The house is located in a small derb (alley) called Derb Chorfa Lakbir, a short distance west of the Mouassine Mosque. The design of the house continued the traditional forms of earlier Marinid-period houses in Morocco. It has a tall ground floor and a shorter upper floor, both arranged around a deep central patio or courtyard. Twelve pillars are arranged in clusters of three at each corner of the courtyard, forming a shallow gallery around it. The short spaces between the pillars of a same cluster are covered by small round arches surmounted by vertical zones of carved stucco decoration. The much wider openings between the pillar clusters are bridged by corbelled arches consisting of carved cedar-wood lintels. On two of the courtyard's sides facing each other, the corbelled arches are situated high above the courtyard and allow an uninterrupted view of the tall and ornate doorways leading to rooms around the courtyard. These doorways consist of lambrequin arches with muqarnas-sculpted intrados. On the other two sides of the courtyard the corbelled arches are lower and are surmounted by a wide zone of stucco decoration pierced with an arched window from the upper-floor rooms.

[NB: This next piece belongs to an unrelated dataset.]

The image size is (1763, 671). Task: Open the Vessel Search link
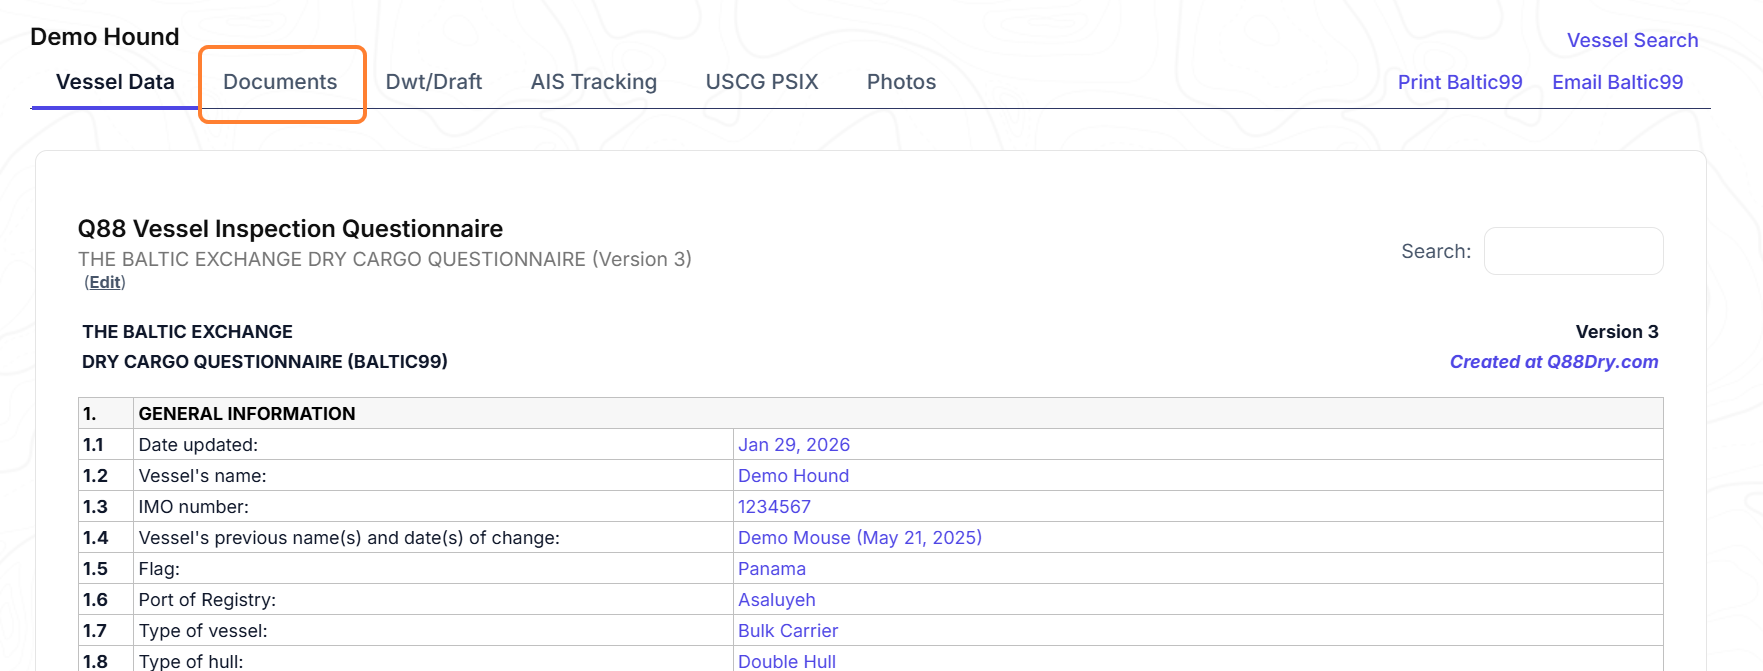tap(1632, 40)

The tall doorways off the courtyard are highlighted with further stucco decoration above the arch, including three false windows carved with geometric patterns, set within several rectangular frames filled with other arabesque or Kufic motifs. The zones of stucco decoration on the façades of the courtyard gallery feature sebka motifs filled with arabesques, in a style very similar to the stucco decoration of the Ben Youssef Madrasa built under Abdallah al-Ghalib. Arabic inscriptions with religious connotations are found carved on the wooden lintels and some of the stucco elements.